Republican-Backed Budget Bill Bashes Working Families

Feb. 2—By a slim 214–216 vote Feb. 1,  U.S. House Republican leaders, backed by the Bush administration, muscled through a package of nearly $40 billion in spending cuts that will slash programs vital to working families, especially low-income Americans and those trying to pay for college.

 

The vote paves the way for the next step in the Bush administration’s budget reconciliation package, a $70 billion tax giveaway for the rich that could come up for a vote in late February or early March.

 

Noting this is the second time in as many months that Congress revealed its skewed priorities, AFL-CIO President John Sweeney says “With today’s vote, it’s clear what kind of economic future the President and his allies in Congress are shaping for America’s workers: A future that unfairly rewards the privileged while burdening society’s vulnerable with additional hardship.”

 

In December, the House narrowly passed the bill (212–206), which then went to the U.S. Senate.

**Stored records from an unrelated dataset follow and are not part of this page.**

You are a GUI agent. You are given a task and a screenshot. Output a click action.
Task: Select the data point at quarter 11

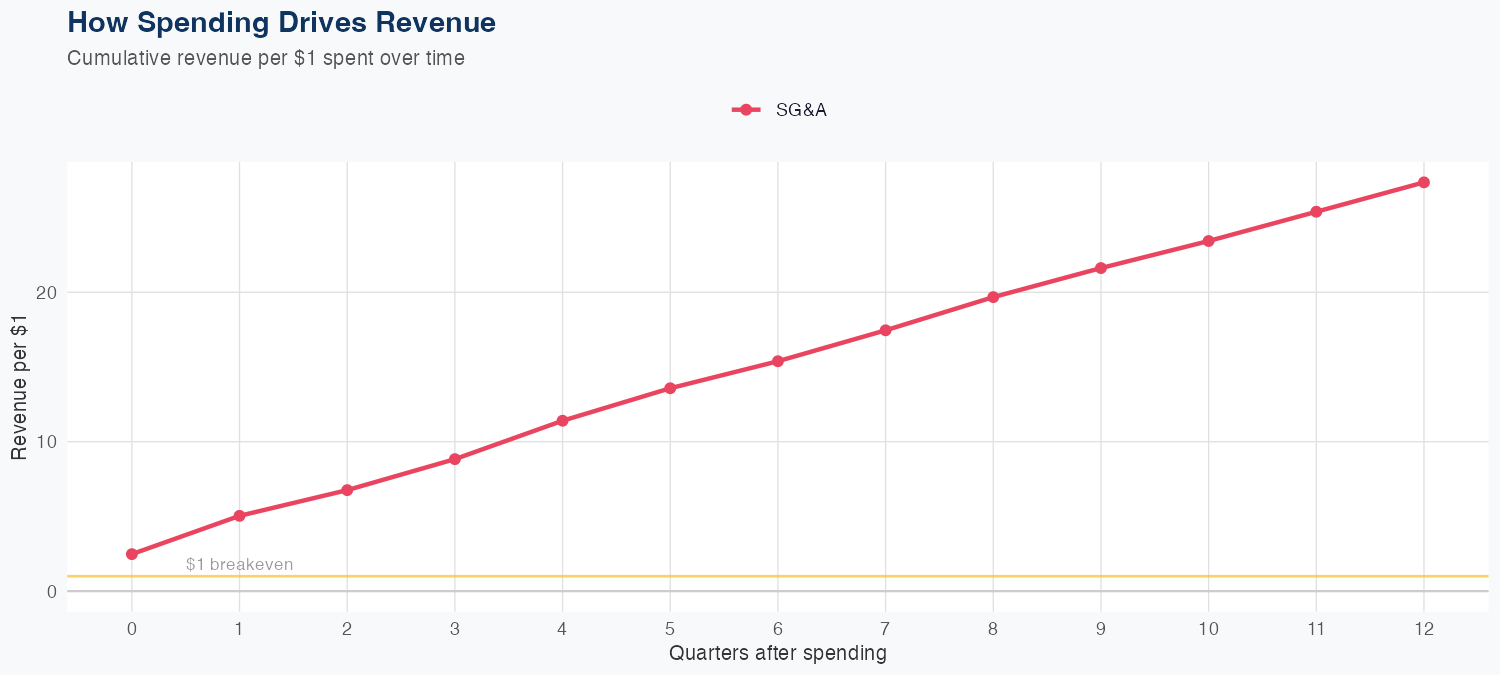1316,212
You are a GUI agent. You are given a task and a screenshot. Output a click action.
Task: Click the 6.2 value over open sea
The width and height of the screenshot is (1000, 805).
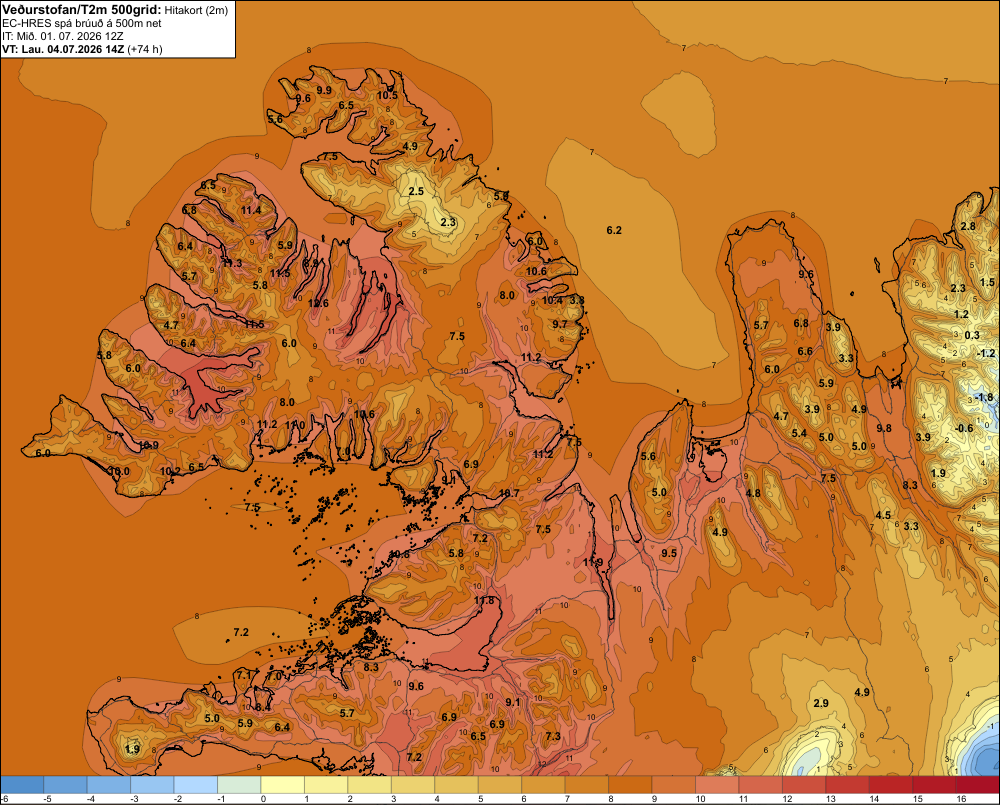coord(614,230)
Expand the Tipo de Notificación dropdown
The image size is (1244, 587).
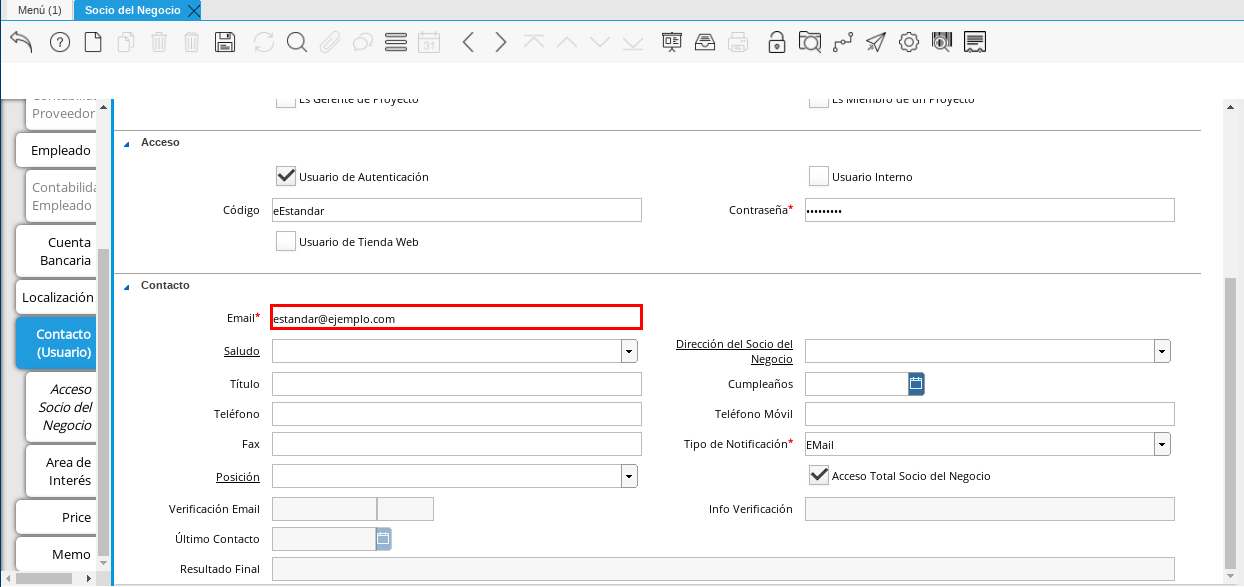pyautogui.click(x=1162, y=444)
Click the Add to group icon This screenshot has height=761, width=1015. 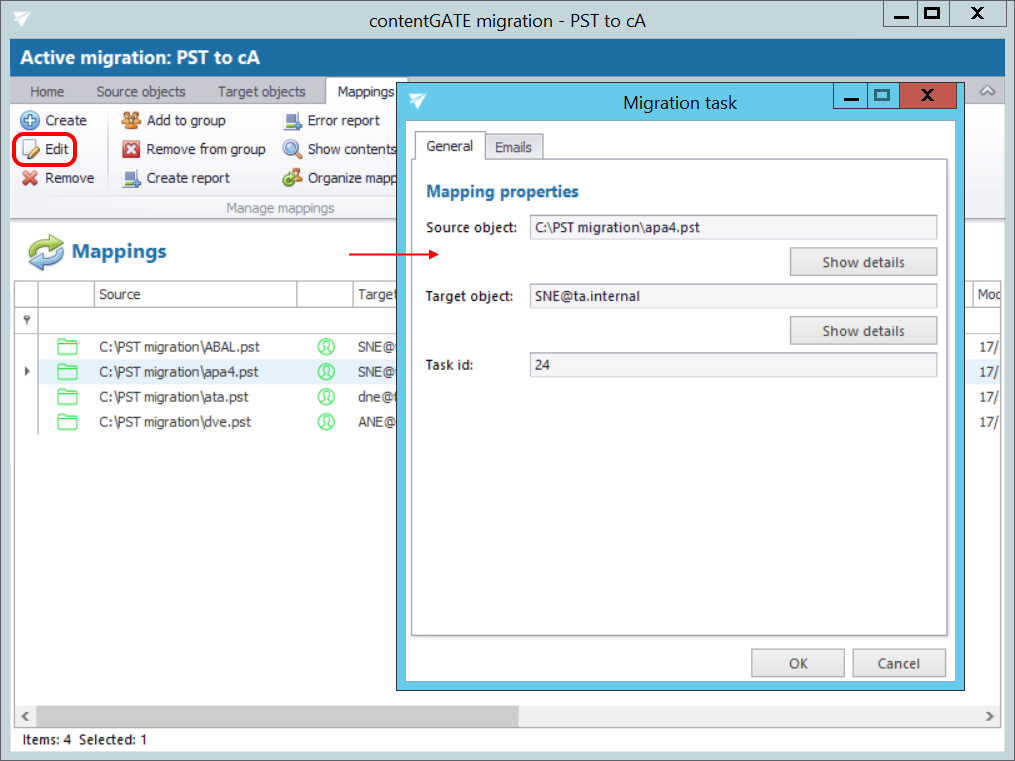131,120
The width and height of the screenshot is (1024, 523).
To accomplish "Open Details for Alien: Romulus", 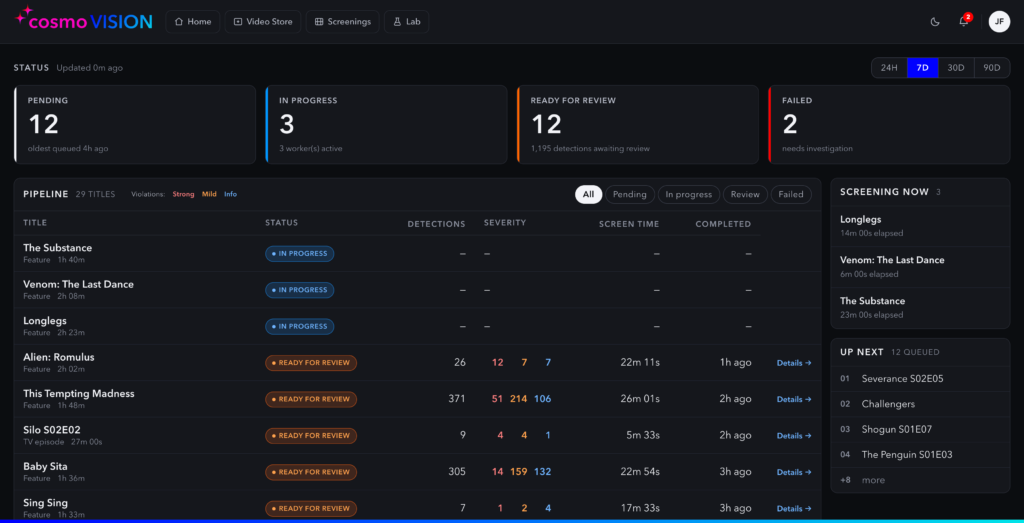I will [x=794, y=363].
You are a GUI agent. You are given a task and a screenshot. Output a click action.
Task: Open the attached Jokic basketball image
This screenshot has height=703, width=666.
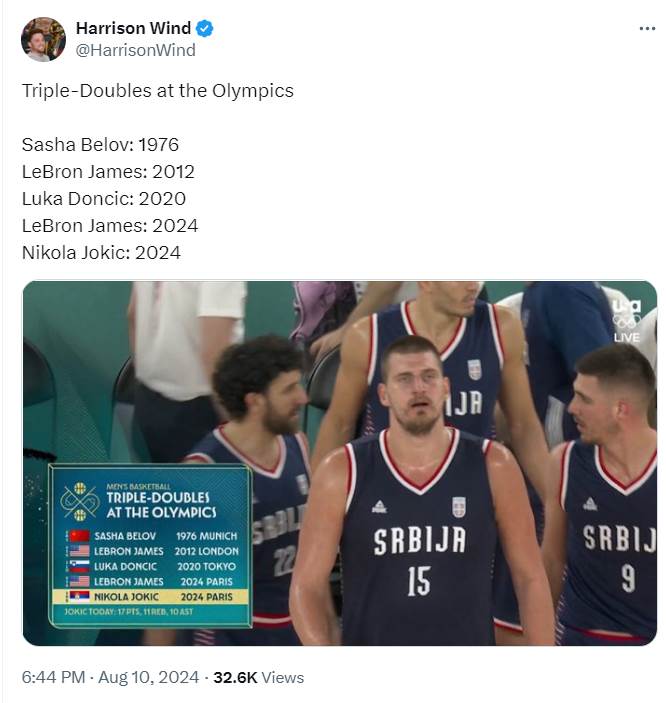pyautogui.click(x=340, y=463)
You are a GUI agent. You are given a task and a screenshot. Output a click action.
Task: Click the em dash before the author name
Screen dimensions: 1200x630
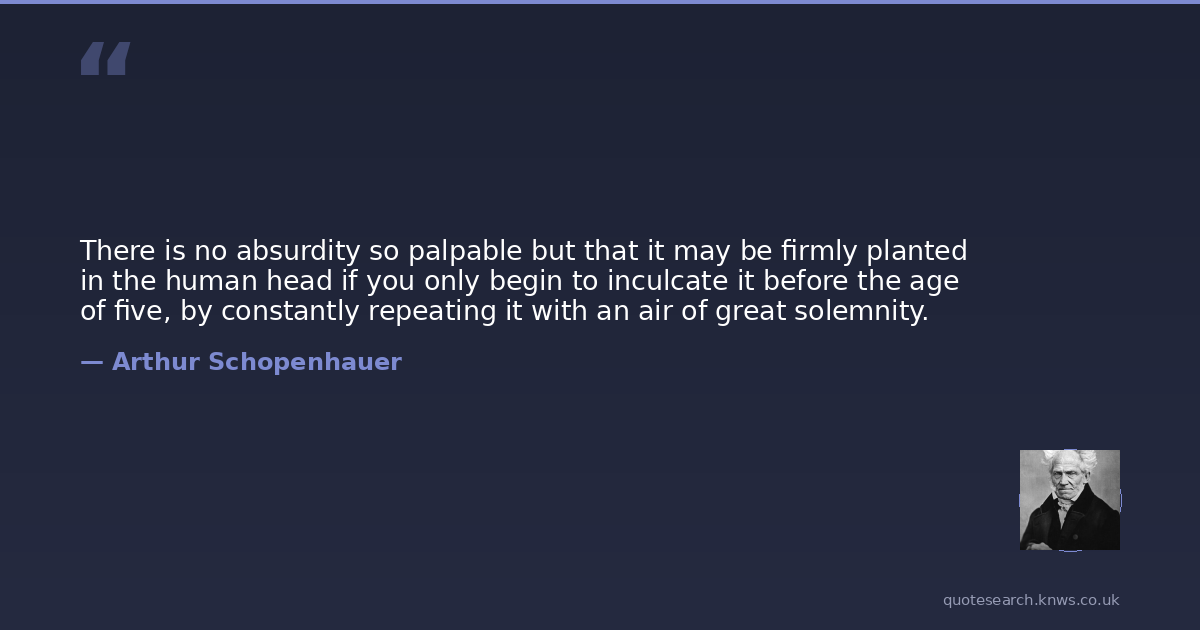(91, 362)
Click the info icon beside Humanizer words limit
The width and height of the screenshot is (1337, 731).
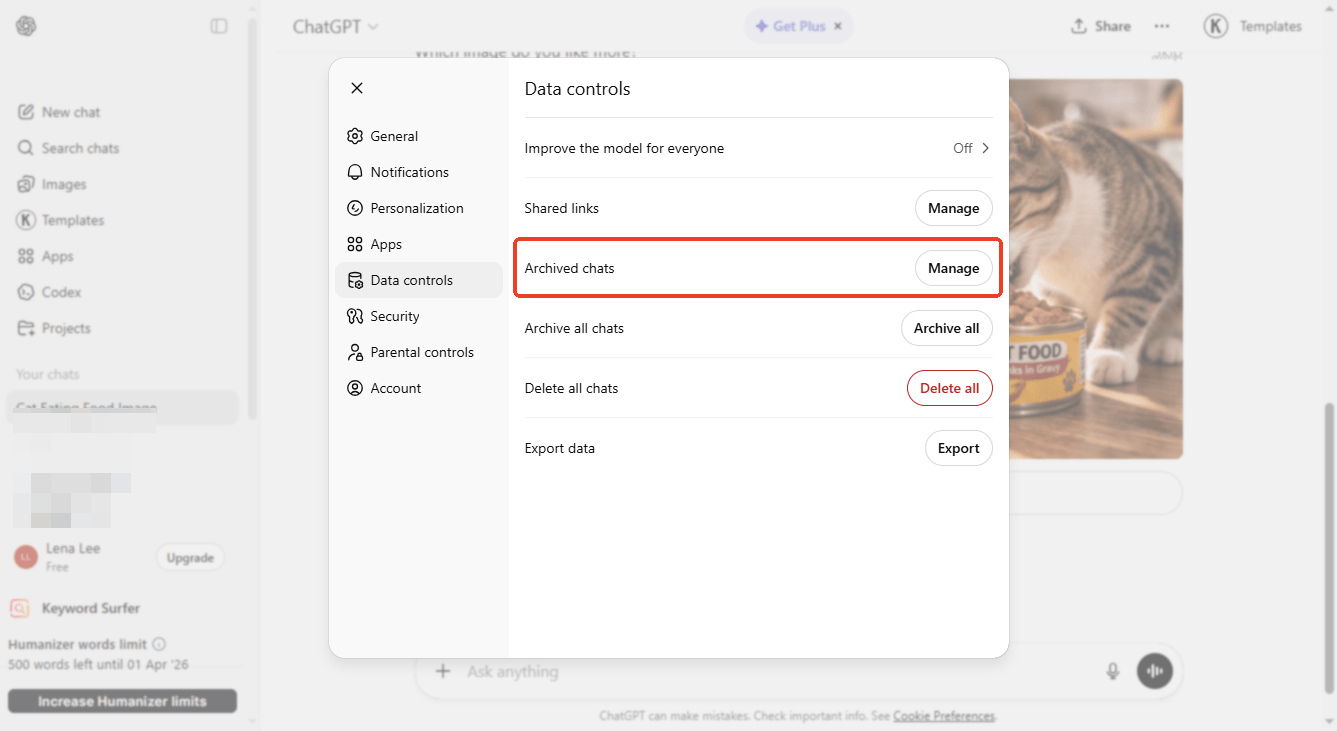pyautogui.click(x=159, y=644)
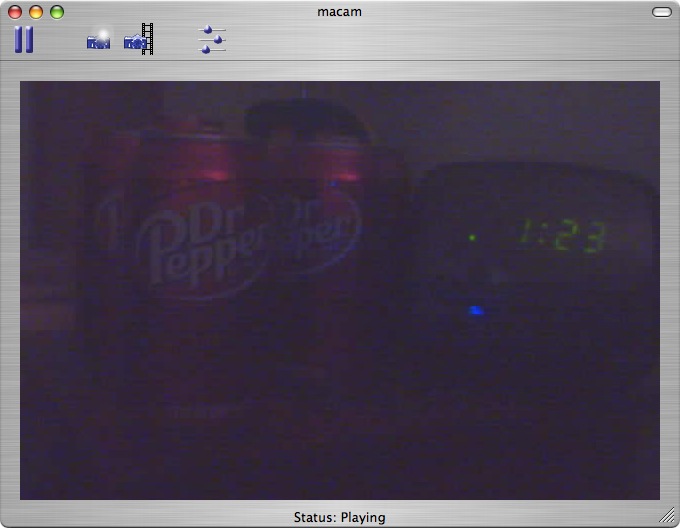Pause the live camera playback
The image size is (680, 528).
coord(24,40)
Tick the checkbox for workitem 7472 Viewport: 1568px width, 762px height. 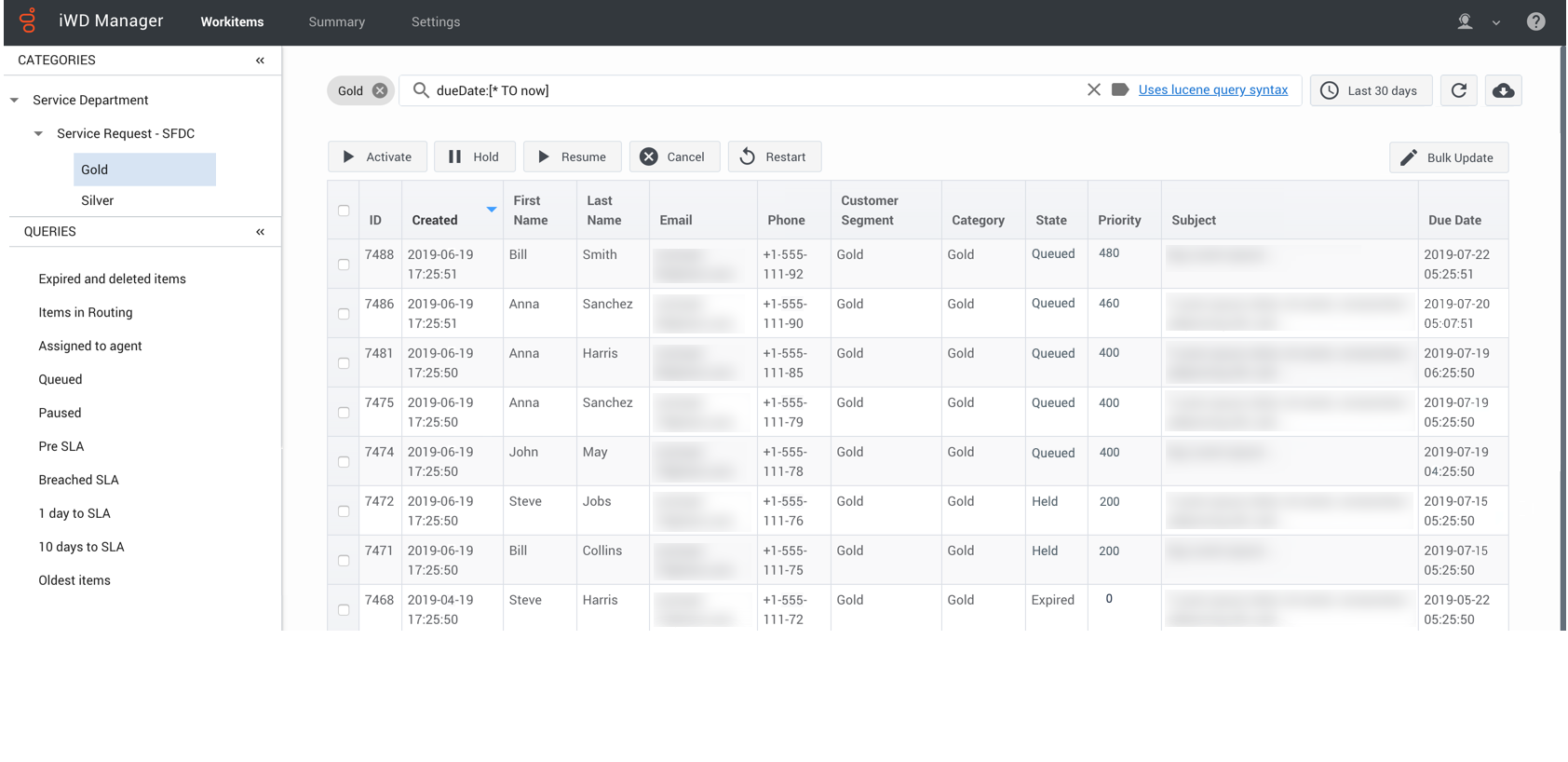click(x=344, y=511)
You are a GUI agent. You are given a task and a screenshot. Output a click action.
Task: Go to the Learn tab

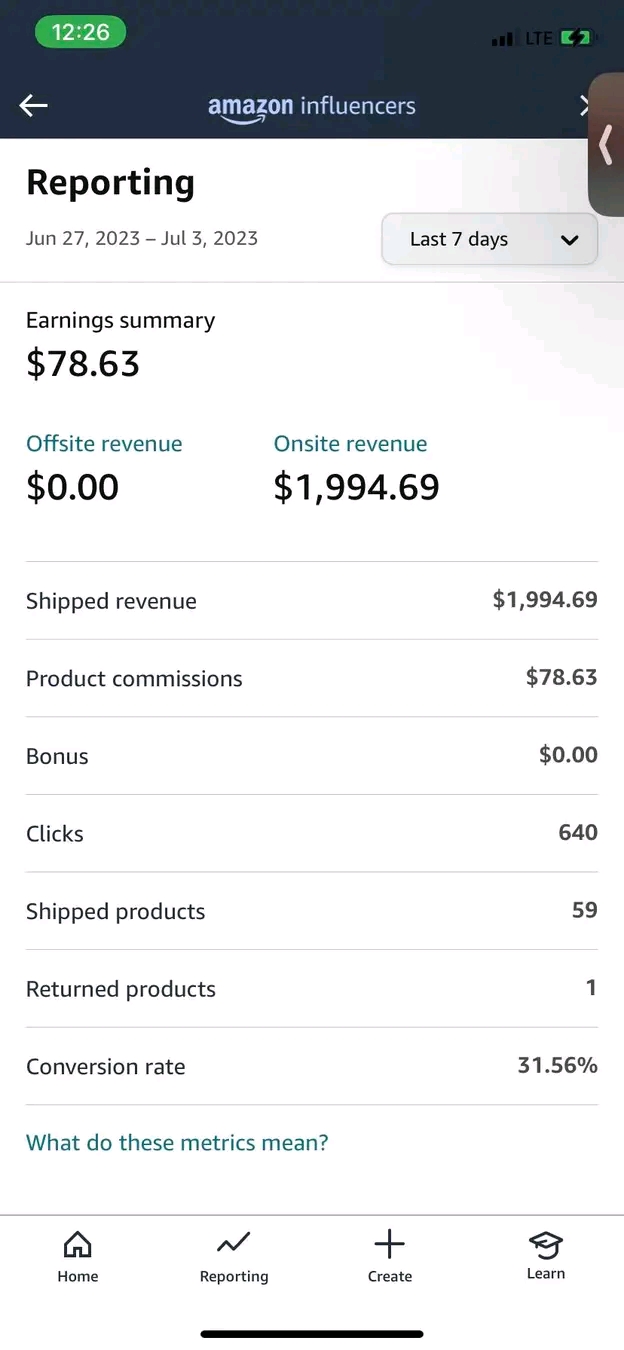pyautogui.click(x=546, y=1255)
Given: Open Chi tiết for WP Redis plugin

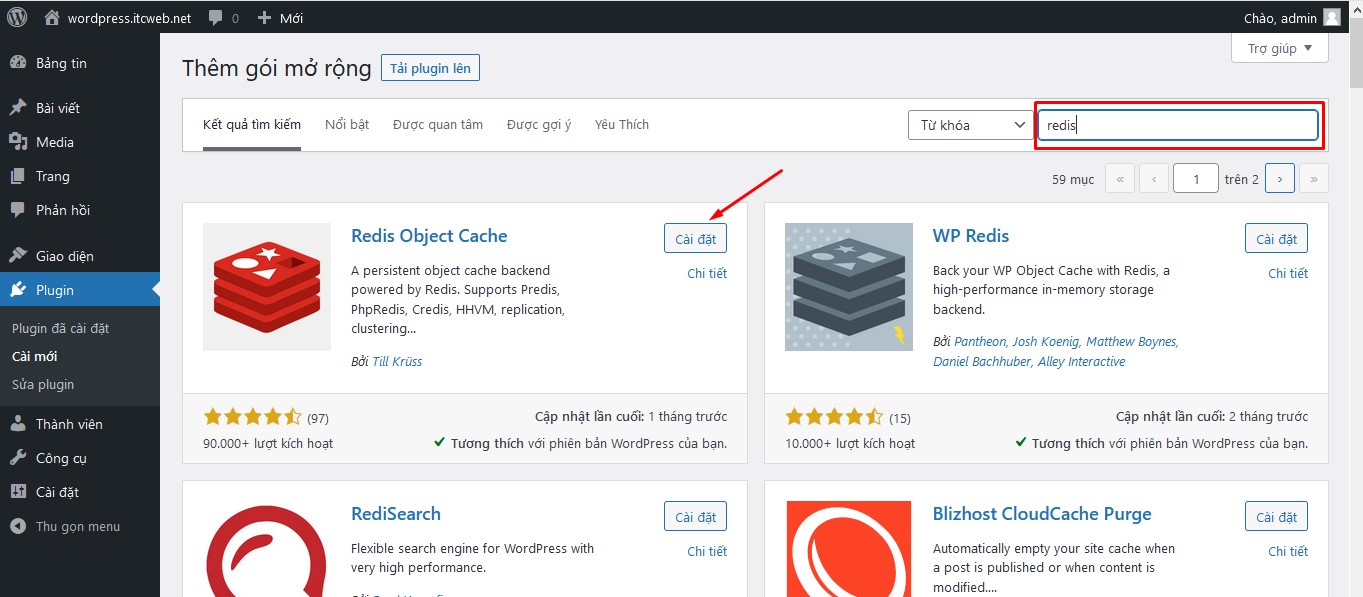Looking at the screenshot, I should coord(1288,272).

The Senate made minor changes on the eve of the December congressional break that required a second House vote.

 

The bill is “an attack on working families—slashing $25 billion over 10 years from their health care coverage while taking nothing away from HMOs and the pharmaceutical industry,” says Rep. John Dingell (D-Mich.).

 

13 Million Low-Income Americans Will Lose Health Care Under New Budget

Democrats such as Dingell and a small number of Republican lawmakers strongly opposed the domestic spending cut bill, which slices health care funding for the poor, cuts child support enforcement funds and shreds $12.7 billion from the federal student loan program, the largest cut in the program’s history.

 

In a Jan. 27 report, the nonpartisan Congressional Budget Office estimated the cuts to Medicaid over the next decade would impose new costs on 13 million poor and working poor recipients. The bill’s new fees essentially would end insurance coverage for 65,000 Medicaid enrollees, 60 percent of them children, by 2015. Medicaid is the nation’s federal health insurance program for poor and low-income families and their children.

 

According to an analysis by The Wall Street Journal, the student loan cuts would increase the average student loan burden by $2,000 and cost parents an average of $3,000 more in interest for a child’s education.

 

Meanwhile, more than 84 percent of the House tax cut bill passed in December would go to households with the top 20 percent of income. The Senate in November passed a similar but slightly smaller tax cut bill. Republican congressional leaders say a House and Senate conference is expected to produce a final version that likely will include the major House tax cuts for the wealthy, including capital gains, dividend and business tax cuts.

 

The Bush administration and Republican congressional leaders claim huge cuts in working family programs are needed to reduce the federal deficit and pay for Gulf Coast hurricane recovery. But the Bush tax cuts for the wealthy exceed the spending cuts and add to the federal deficit.